Des normes mondiales :

La mise en œuvre universelle de normes mondiales a fait de l’aviation un mode de transport sûr. Une approche semblable est essentielle durant cette période de crise afin de rétablir la connectivité aérienne à mesure que s’ouvrent les frontières et les économies. Les orientations du document « Takeoff »ont été élaborées avec la meilleure expertise des gouvernements et de l’industrie. Les compagnies aériennes les appuient sans réserve. Il faut maintenant une application des gouvernements.

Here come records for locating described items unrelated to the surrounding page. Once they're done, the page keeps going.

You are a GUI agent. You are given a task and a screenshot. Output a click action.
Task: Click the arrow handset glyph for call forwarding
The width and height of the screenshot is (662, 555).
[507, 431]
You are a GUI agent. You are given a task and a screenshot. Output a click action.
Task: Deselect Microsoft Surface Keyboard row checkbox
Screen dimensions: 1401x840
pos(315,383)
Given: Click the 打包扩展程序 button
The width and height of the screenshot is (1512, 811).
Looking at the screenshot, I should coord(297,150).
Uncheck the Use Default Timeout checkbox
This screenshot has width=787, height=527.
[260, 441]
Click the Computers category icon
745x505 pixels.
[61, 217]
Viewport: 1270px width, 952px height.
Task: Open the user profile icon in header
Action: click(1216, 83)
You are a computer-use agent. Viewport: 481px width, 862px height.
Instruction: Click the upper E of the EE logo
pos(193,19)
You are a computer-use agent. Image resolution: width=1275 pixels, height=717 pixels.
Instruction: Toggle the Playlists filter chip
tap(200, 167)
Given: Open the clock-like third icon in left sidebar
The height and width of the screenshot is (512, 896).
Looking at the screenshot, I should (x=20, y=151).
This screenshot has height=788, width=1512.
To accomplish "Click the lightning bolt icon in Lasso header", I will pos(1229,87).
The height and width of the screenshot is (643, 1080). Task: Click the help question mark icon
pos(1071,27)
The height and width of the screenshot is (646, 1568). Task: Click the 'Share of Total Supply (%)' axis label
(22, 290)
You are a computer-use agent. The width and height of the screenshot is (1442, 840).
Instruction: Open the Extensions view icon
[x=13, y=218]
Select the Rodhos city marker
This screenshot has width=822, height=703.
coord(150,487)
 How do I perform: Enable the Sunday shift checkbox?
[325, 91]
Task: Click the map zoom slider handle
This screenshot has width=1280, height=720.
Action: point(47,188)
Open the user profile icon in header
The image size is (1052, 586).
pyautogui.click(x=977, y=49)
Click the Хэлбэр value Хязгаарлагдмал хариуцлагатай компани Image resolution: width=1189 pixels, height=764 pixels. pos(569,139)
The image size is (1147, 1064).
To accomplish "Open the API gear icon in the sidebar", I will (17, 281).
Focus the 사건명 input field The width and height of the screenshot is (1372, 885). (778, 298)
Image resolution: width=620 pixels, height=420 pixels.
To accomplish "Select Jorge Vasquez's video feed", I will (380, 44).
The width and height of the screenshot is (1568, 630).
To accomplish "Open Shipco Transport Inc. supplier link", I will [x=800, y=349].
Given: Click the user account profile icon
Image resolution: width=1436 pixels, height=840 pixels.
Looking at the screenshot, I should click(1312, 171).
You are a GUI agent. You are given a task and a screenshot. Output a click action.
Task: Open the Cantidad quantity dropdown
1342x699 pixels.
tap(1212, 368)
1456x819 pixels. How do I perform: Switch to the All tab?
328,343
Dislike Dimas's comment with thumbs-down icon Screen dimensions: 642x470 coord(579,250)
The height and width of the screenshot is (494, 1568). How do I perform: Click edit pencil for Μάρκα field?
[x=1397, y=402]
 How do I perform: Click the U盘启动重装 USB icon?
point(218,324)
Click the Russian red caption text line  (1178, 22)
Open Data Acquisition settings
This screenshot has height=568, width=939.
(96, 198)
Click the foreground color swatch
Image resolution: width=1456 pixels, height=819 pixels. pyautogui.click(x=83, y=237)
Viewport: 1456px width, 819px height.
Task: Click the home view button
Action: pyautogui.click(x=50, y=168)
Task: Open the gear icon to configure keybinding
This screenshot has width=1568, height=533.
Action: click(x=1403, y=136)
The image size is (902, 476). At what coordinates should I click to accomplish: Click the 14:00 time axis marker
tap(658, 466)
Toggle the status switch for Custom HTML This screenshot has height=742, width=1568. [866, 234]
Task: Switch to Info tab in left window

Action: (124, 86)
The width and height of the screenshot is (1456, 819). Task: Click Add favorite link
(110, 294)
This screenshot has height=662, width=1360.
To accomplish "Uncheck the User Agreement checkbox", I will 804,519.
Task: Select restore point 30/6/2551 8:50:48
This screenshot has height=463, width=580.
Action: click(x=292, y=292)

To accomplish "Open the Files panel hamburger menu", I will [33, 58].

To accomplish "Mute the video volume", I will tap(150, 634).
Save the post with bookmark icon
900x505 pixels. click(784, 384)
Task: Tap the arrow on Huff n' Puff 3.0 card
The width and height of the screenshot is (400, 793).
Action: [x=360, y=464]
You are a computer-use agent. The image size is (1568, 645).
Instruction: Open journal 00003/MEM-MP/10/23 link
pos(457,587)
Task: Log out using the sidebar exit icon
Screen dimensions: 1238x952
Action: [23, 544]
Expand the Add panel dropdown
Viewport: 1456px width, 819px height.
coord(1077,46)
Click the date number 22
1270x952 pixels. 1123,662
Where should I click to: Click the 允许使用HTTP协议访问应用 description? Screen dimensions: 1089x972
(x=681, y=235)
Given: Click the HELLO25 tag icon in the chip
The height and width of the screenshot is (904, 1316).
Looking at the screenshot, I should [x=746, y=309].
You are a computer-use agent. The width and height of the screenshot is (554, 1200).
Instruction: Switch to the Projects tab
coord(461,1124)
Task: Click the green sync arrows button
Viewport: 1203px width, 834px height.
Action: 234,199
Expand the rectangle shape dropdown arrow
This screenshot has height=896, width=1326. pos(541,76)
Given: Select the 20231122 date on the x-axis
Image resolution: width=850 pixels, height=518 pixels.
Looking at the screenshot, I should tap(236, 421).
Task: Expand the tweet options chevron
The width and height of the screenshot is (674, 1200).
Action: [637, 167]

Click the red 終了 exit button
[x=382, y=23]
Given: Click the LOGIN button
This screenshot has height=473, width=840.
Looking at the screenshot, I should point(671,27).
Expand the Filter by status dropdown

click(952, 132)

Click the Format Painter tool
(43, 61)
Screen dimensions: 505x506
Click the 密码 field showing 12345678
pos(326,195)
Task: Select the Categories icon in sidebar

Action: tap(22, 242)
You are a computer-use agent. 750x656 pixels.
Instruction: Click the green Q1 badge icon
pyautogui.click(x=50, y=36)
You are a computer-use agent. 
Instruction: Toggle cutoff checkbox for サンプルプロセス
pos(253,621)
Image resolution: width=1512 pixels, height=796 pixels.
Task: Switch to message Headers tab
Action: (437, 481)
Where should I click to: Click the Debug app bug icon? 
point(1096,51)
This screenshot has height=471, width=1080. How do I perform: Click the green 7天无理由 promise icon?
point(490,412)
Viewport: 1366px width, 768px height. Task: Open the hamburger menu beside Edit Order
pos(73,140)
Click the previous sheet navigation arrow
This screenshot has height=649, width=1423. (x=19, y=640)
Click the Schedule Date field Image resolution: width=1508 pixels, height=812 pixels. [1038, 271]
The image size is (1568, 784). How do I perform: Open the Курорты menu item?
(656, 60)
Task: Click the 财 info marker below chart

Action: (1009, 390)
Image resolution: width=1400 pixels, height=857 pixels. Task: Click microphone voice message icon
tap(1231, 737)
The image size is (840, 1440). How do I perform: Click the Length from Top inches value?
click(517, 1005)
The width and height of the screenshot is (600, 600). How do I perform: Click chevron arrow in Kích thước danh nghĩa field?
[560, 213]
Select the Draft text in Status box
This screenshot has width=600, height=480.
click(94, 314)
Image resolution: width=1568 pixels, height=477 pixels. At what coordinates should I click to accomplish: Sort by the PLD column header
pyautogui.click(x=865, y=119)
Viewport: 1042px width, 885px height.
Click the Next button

« Takeoff » propose une approche par phases pour la relance de l’aviation et énonce un ensemble de mesures fondées sur le risque applicables à grande échelle. Selon les recommandations et les orientations des autorités de la santé publique, ces mesures vont réduire le risque de transmission de la COVID-19 durant les voyages.

Ces mesures sont les suivantes :

  • Distanciation physique dans la mesure du possible et mise en œuvre de « mesures adéquates fondées sur le risque quand la distanciation n’est pas possible, par exemple dans les cabines d’aéronef ».
  • Port du couvre-visage et du masque par les passagers et le personnel de l’aviation.
  • Assainissement et désinfection de toutes les zones comportant un potentiel de contacts humains et de contamination.
  • Surveillance de l’état de santé, ce qui pourrait inclure une autodéclaration avant et après le vol, ainsi que la surveillance de la température corporelle et l’examen visuel « par des professionnels de la santé ».
  • Suivi des contacts des passagers et des travailleurs : l’information à jour sur les contacts serait exigée dans le cadre de l’autodéclaration, et les interactions entre les passagers et les gouvernements se feraient au moyen des portails gouvernementaux.
  • Formulaire de déclaration de santé des voyageurs, incluant les autodéclarations conformément aux recommandations des autorités de santé publique compétentes. On devrait encourager l’utilisation d’outils électroniques pour éviter les documents papier.
  • Dépistage : si on peut obtenir des tests en temps réel, rapides et fiables. « Ces mesures à plusieurs niveaux devraient donner aux voyageurs et aux équipages la confiance nécessaire pour recommencer à prendre l’avion. Et nous sommes résolus à collaborer avec nos partenaires afin d’améliorer sans cesse ces mesures, en suivant l’évolution de la science médicale, de la technologie et de la pandémie elle-même ».

Ces mesures harmonisées à l’échelle mondiale et régionale, mutuellement reconnues, ne seront pas un fardeau économique indu et ne compromettront pas la sécurité et la sûreté de l’aviation civile. Le rapport mentionne aussi que les mesures d’atténuation du risque lié à la COVID-19 « devraient être souples et bien ciblées pour qu’une industrie aérienne dynamique et compétitive stimule la reprise économique ».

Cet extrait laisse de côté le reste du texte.